Stored data

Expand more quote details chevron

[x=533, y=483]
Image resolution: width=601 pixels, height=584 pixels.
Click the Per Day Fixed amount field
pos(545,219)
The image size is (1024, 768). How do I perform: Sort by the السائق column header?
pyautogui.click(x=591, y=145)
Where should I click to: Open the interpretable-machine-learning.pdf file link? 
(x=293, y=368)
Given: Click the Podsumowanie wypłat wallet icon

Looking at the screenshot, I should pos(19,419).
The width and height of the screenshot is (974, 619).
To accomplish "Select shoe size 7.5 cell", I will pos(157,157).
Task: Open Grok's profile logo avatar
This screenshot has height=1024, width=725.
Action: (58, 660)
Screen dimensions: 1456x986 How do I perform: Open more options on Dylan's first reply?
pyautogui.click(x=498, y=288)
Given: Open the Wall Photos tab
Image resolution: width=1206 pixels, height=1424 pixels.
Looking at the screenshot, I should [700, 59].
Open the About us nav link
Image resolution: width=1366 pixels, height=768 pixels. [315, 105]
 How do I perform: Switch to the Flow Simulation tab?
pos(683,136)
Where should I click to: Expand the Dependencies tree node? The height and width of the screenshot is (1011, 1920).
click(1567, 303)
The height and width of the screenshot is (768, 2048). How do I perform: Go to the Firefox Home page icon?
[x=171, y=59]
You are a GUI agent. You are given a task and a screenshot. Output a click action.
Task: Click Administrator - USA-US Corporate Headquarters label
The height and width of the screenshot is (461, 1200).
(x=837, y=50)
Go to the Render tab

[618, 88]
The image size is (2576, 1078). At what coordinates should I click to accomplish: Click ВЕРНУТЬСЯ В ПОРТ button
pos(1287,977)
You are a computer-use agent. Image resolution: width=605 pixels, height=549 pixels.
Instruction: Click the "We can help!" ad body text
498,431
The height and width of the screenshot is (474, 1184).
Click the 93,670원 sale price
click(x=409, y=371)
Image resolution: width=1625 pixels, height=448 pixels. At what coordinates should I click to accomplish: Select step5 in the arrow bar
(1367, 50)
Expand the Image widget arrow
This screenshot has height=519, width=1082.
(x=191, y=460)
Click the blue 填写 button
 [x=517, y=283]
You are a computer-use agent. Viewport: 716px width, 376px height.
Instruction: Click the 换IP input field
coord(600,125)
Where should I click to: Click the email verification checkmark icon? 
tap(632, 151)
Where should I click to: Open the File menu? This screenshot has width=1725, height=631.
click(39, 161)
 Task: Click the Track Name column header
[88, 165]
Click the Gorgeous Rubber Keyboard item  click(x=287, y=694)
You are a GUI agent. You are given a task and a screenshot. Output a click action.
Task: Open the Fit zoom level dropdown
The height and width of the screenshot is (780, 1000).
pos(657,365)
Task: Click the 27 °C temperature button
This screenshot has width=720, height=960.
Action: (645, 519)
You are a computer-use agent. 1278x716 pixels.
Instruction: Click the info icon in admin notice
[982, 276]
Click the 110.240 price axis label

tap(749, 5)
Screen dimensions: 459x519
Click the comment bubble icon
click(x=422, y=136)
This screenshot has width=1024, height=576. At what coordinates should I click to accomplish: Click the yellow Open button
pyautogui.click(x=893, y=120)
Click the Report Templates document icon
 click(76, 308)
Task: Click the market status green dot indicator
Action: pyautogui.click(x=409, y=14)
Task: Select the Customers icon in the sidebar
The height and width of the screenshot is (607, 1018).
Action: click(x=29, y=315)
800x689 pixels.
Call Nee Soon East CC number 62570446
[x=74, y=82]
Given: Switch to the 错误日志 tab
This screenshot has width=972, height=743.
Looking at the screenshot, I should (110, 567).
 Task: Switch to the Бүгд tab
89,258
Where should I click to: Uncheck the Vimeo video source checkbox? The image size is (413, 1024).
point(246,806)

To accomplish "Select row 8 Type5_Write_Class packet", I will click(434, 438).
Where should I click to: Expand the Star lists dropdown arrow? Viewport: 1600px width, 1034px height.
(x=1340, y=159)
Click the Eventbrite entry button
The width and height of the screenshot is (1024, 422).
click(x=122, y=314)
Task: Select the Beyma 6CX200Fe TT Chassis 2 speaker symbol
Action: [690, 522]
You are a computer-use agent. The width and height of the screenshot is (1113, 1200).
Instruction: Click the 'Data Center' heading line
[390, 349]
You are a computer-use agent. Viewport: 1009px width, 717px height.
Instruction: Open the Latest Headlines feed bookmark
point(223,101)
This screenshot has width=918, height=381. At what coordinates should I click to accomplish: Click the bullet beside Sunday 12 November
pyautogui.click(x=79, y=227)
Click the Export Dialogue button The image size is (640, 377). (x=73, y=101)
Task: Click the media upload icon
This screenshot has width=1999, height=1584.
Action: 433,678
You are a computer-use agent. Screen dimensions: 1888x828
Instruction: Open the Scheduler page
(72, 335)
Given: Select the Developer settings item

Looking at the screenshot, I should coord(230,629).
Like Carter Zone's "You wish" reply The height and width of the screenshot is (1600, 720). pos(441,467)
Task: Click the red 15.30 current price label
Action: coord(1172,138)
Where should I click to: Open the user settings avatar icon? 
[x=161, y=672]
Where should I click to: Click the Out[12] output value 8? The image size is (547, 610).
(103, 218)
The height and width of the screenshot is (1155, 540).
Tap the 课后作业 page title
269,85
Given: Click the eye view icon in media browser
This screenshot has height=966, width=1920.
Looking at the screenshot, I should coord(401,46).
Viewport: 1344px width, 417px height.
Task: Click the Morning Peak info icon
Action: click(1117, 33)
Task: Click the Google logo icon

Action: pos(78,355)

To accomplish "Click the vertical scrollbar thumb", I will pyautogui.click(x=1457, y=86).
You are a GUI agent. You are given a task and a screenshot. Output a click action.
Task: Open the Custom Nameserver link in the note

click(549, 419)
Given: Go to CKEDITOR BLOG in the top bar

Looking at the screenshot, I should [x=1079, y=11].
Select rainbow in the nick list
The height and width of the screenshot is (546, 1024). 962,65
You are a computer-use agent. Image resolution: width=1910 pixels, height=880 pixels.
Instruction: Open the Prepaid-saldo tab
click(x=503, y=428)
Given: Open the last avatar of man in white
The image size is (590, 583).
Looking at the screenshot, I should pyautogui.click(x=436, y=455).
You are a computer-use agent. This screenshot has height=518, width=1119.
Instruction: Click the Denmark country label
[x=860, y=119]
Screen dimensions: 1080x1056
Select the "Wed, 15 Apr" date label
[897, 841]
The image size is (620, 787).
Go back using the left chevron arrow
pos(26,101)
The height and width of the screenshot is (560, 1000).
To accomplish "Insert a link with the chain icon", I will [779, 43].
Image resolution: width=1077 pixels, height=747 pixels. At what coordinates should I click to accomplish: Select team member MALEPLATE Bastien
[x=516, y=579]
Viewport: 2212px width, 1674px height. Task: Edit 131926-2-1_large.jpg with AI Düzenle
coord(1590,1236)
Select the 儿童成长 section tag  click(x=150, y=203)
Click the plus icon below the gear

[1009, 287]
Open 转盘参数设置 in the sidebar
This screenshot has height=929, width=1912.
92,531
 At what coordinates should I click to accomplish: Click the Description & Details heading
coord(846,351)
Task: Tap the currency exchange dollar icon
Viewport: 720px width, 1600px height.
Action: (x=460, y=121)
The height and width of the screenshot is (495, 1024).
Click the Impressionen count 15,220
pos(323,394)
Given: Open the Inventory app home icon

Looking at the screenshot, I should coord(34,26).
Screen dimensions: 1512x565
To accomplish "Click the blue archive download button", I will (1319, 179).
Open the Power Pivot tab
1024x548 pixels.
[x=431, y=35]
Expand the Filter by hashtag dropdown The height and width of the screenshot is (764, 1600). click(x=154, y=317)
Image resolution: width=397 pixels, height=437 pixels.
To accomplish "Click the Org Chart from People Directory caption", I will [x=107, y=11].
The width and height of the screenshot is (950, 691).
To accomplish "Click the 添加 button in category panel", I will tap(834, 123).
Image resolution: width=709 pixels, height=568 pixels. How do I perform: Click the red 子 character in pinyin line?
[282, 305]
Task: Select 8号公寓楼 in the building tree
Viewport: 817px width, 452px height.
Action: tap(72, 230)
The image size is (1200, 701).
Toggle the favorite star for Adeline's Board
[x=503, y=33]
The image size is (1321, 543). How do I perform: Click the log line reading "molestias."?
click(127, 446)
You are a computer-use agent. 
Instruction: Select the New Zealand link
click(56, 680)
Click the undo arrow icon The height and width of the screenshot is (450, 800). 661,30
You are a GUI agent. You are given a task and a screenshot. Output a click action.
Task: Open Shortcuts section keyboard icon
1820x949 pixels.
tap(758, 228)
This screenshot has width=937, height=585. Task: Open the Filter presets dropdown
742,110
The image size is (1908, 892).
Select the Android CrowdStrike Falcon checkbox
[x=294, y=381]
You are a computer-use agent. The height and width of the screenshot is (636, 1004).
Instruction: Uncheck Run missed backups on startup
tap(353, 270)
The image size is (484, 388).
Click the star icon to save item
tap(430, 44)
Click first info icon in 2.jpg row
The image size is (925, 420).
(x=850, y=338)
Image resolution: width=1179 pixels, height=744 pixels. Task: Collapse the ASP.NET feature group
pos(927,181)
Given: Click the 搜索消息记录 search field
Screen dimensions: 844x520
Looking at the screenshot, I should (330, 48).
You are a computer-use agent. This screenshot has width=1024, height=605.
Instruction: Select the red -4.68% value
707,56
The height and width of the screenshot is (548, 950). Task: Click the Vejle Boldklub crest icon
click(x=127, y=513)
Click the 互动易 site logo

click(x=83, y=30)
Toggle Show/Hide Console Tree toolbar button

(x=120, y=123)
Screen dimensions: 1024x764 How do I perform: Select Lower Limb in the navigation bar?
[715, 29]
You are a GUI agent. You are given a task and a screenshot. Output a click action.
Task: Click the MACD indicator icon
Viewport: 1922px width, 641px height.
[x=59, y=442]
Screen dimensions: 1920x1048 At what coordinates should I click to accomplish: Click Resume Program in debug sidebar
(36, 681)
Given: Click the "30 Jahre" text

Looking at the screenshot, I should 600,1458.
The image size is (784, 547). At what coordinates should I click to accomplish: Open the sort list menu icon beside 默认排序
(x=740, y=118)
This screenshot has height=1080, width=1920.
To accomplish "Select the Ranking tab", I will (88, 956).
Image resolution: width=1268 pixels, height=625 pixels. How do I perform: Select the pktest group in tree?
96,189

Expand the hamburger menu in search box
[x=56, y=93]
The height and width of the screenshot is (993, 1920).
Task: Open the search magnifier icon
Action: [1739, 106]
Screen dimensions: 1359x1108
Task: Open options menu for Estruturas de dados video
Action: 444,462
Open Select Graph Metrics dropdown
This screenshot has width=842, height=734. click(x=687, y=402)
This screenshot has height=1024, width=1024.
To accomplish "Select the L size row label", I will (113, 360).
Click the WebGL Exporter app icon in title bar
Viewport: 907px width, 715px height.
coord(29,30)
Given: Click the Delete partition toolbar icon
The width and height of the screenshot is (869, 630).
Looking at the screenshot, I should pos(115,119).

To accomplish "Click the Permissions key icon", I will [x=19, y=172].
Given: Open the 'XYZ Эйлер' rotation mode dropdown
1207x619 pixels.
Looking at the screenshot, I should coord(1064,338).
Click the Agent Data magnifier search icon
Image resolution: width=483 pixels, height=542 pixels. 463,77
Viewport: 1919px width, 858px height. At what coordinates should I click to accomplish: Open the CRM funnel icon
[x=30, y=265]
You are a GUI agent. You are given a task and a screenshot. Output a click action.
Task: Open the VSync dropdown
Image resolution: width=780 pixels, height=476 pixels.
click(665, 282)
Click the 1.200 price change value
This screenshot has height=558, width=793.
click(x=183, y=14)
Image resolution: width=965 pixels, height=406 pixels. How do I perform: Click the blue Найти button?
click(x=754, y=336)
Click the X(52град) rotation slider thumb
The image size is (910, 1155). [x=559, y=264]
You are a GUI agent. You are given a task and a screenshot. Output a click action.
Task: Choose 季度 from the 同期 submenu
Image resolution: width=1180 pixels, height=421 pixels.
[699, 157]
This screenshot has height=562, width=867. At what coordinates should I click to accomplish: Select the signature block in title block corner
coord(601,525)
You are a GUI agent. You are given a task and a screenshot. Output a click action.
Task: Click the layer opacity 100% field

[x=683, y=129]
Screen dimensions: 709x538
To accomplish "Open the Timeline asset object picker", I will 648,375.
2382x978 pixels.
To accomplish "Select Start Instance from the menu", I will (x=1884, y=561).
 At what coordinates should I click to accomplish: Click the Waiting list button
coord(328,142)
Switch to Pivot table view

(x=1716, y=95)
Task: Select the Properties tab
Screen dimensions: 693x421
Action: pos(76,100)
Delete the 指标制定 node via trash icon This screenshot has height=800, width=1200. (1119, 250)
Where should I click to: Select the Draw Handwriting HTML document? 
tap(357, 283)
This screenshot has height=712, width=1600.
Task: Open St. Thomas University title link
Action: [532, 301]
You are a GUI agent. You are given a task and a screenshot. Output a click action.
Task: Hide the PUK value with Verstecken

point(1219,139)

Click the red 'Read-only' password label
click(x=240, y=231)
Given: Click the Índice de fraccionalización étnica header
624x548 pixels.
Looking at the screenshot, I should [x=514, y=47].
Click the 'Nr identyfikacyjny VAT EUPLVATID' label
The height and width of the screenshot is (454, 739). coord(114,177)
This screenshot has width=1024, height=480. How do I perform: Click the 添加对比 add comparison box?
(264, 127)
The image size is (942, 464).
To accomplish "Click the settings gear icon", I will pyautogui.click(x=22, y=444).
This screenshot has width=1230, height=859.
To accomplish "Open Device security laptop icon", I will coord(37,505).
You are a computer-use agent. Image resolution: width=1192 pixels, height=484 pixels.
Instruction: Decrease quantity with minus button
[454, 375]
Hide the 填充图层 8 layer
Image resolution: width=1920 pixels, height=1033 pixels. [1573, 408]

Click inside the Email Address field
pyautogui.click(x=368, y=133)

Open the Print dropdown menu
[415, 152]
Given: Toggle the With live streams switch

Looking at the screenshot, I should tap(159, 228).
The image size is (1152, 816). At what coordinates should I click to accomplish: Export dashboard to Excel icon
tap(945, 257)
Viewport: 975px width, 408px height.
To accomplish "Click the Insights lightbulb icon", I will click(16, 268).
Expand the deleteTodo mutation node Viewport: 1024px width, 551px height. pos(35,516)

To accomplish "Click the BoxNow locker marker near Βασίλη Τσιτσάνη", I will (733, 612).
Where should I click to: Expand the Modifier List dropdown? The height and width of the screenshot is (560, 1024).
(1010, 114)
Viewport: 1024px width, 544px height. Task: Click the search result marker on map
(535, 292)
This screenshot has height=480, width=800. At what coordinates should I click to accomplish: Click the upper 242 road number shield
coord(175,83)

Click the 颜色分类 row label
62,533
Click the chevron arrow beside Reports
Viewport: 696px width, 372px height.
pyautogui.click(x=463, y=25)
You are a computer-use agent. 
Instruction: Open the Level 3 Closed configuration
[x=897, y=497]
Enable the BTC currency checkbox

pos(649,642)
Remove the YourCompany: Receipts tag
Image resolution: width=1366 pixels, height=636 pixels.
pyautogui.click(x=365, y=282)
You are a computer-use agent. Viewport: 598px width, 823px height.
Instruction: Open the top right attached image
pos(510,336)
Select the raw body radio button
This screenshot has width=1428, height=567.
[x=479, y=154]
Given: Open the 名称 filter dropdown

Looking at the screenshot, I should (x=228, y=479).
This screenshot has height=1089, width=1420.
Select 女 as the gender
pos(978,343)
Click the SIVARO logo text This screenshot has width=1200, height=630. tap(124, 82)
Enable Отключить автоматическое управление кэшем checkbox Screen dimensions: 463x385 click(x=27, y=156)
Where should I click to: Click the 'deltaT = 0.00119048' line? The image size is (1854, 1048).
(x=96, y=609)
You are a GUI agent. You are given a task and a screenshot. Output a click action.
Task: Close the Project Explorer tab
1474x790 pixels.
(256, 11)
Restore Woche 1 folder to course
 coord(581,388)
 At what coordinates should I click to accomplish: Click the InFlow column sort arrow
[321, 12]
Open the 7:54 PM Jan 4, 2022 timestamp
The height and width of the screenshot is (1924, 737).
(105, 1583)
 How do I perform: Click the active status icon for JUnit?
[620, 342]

§ DIRECTIONS
Where does the word "media" occur in the records? Return every line that holds it.

§ SOLUTION TO THE PROBLEM
Task: Click the media upload icon
Given: Click the eye view icon in media browser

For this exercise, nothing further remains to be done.